In Monday night’s leaders’ debate, English said the Government’s family incomes package announced in this year’s Budget will lift 50,000 children out of “poverty” when it takes effect in April. Was that a target, the moderator asked? English thought for a moment and said yes. It would be the easiest “target” he has ever adopted because the figures are already in the Budget. So for good measure he doubled the target, aiming to lift 100,000 children above the poverty line if he is given charge of the economy for another term.

Jacinda Ardern, whose party has long espoused these sort of targets, quickly matched his 100,000 figure yesterday. If only the solutions to child poverty were so simple.

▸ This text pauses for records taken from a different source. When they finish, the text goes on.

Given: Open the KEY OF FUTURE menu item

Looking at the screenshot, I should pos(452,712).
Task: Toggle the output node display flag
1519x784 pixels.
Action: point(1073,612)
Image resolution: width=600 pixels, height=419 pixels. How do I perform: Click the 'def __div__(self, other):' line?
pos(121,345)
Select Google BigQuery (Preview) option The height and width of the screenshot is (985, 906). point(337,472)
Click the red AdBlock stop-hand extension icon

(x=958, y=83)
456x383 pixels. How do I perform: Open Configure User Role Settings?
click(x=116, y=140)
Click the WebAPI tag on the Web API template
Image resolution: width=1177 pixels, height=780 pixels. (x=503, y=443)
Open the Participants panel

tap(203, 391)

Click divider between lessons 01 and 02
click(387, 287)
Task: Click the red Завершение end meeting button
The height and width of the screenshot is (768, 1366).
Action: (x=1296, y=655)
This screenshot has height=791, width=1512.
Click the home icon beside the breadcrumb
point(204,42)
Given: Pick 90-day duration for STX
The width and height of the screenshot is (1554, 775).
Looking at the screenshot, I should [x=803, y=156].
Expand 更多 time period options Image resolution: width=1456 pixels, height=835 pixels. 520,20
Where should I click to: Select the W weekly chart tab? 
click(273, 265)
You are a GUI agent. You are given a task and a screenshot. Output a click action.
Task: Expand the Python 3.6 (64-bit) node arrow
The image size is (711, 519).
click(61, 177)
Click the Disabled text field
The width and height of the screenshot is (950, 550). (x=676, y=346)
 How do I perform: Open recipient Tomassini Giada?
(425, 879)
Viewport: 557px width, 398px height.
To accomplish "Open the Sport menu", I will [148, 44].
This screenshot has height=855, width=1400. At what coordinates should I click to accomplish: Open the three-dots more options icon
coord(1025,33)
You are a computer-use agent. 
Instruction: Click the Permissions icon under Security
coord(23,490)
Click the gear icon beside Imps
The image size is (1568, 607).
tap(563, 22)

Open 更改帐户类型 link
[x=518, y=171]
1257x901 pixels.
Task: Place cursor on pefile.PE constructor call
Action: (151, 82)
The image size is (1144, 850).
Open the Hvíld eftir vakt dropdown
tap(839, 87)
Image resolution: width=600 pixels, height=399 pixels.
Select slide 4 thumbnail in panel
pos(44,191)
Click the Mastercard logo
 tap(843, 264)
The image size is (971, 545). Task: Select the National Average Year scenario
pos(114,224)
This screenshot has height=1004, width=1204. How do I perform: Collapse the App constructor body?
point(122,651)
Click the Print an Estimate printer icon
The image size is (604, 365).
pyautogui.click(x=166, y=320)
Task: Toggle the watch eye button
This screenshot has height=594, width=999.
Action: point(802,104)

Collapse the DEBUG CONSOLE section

The total number of children in households below 60 per cent of the median income is 295,000, which is about a quarter of all the children in New Zealand. If it is hard to believe that as many as one in four children are living in such deprivatio­n, there is a more credible survey of children’s actual conditions. It finds 155,000 lacking many of the personal possession­s, health precaution­s and opportunit­ies every New Zealand child ought to have.

If a blunt numerical target is to guide social policy under whichever party becomes the government next month, the figure of 155,000 would be a better one. But it would require more precisely directed programmes than a simple payment per child to all households below the adopted poverty line.

The circumstan­ces of those children will vary greatly depending on whether they have wider families and on the budgeting skills, lifestyles and resources of their parents.

Labour might not believe these variables matter but if the best use is to be made of the taxpayers’ money it would go where it is most needed and can make a difference. The “social investment” programmes the Prime Minister is advocating so earnestly in the election debates do sound like an attempt to focus finance and social work on individual­s and households with multiple problems, not just low incomes.

Labour’s leader did not decry that effort, which she calls “early interventi­on” and says it is nothing new, but she seems to place more store on welfare increases across the board.

If the economy remains as buoyant as it has been, and generates the revenue required to boost income subsidies for all children below the poverty line, it would be a relief to all New Zealanders.

Nobody wants “child poverty” in this country. But the political temptation­s to adopt blunt measuremen­ts and equally blunt solutions could easily leave too little money for programmes that help people to improve their lives.